7. Automated Matching and Evaluation with Arize Phoenix

This challenge involves building an end-to-end system that automates matching and evaluation processes using advanced NLP techniques. It integrates Haystack for retrieval and generation, an LLM-based judge for evaluation, and Arize Phoenix for monitoring and tracing.

Notebook

8. Building an Inventory Management Agent

This task demonstrates the implementation of an intelligent agent system using Haystack's experimental components, specifically designed for automated inventory management. Along with custom-built tools, the system enables real-time inventory tracking, automated price comparisons, and natural language interactions. The solution showcases how Haystack's tool-calling capabilities can be leveraged to create sophisticated AI agents that handle complex operational tasks while maintaining user-friendly interfaces.

Notebook

9. Self-Reflecting Recommendation Agent with MongoDB Integration

This project demonstrates the implementation of a self-reflecting AI agent using Haystack's RAG capabilities integrated with MongoDB Atlas vector search. The system combines advanced retrieval techniques with recursive self-evaluation to optimize recommendations based on multiple criteria. By leveraging MongoDB's vector search capabilities and Haystack's RAG pipeline architecture, the solution enables semantic matching while incorporating budget constraints, age appropriateness, and preference optimization. The implementation showcases how Haystack can be used to create sophisticated recommendation systems that continuously improve their suggestions through self-reflection mechanisms.

Notebook

10. ...

...

Setting Up the Project Environment on Windows or Linux

Follow these steps to set up the project environment with Python and necessary tools:

1. Install Python 3.11 with Anaconda

  • Download the Anaconda installer from the official Anaconda website.

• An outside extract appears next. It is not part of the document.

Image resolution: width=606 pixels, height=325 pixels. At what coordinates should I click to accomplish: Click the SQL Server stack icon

  • Install Anaconda following the graphical or command-line instructions for your operating system and add it to the PATH.

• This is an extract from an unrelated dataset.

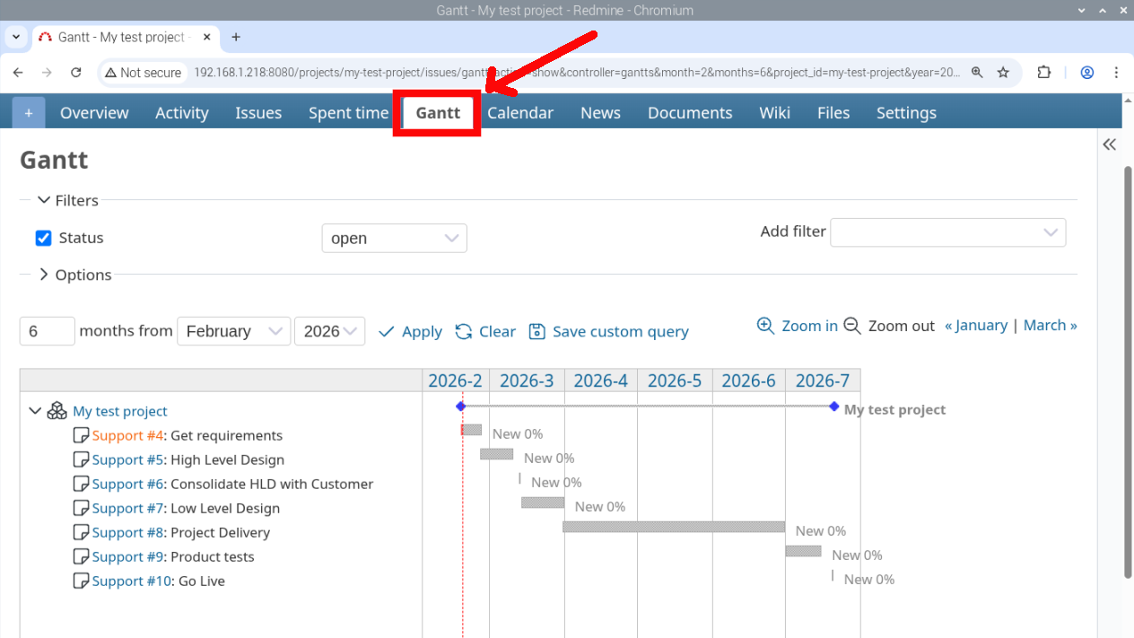The width and height of the screenshot is (1134, 638).
Task: Uncheck the Status filter checkbox
Action: [x=43, y=238]

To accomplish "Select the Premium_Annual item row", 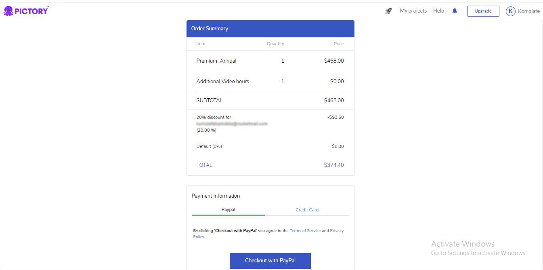I will (x=216, y=61).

  • Verify the installation by running the following commands in the terminal (Linux/macOS) or Anaconda Prompt (Windows):

    python --version

2. Create and Activate a Conda Environment

  • Create a new Conda environment named haystack with Python (verified for version 3.11):

    conda create --n haystack python=3.11
  • Activate the environment:

    conda activate haystack

3. Install PyTorch with CUDA Support

  • Ensure you have a CUDA-compatible device if using GPU acceleration.

  • Install PyTorch with CUDA (verified for version 12.1) support using pip:

    pip install torch --index-url https://download.pytorch.org/whl/cu121

4. Install Jupyter Notebook Support for VS Code

  • Install the necessary packages to work with Jupyter notebooks in Visual Studio Code:

    pip install notebook jupyterlab ipykernel
  • If you haven't already, install the Jupyter extension in Visual Studio Code from the Extensions Marketplace.

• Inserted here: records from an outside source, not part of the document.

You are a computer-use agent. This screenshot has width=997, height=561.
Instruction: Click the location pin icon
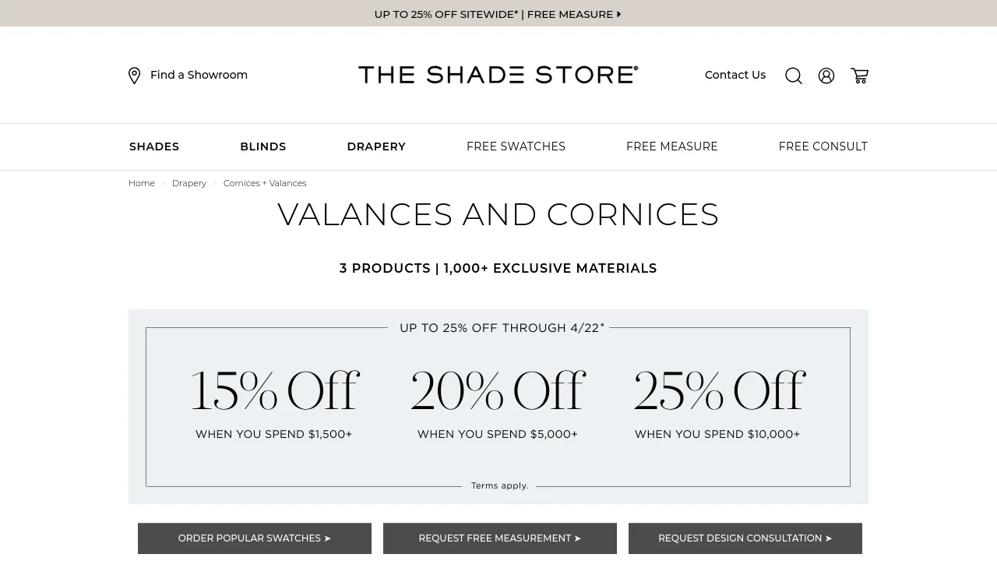tap(134, 76)
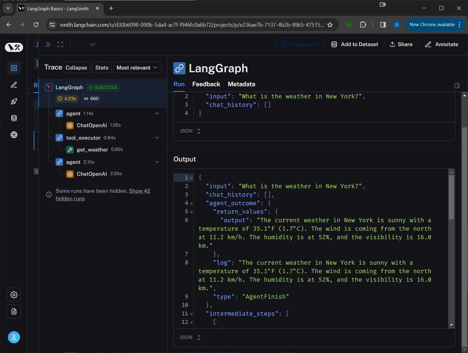Collapse the tool_executor node chevron
The width and height of the screenshot is (468, 353).
(157, 138)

5. Install Additional Dependencies

  • Install the additional dependencies listed in a requirements.txt file by running:

    pip install -r requirements.txt
  • The requirements.txt file will download the latest versions of the defined packages.

  • After installing packages. open Visual Studio Code, select your Conda environment as the interpreter (Python: Select Interpreter from the Command Palette).

  • Open the Jupyter notebook corresponding to the specific project.

6. Save Your OpenAI Secret Key

  • To use OpenAI's API, you need to save your secret key securely in a configuration file.

  • Create a config.json file in your project directory and add the following content:

    "sk-proj-...."
  • Replace "sk-proj-...." with your actual OpenAI secret key, but make sure it is contained in the string "..."

  • Ensure this file is not shared or pushed to version control systems like Git by adding it to .gitignore.

7. Verify Setup

  • Open Visual Studio Code, select your Conda environment as the interpreter (Python: Select Interpreter from the Command Palette).
  • Open the Jupyter notebook corresponding to the specific project.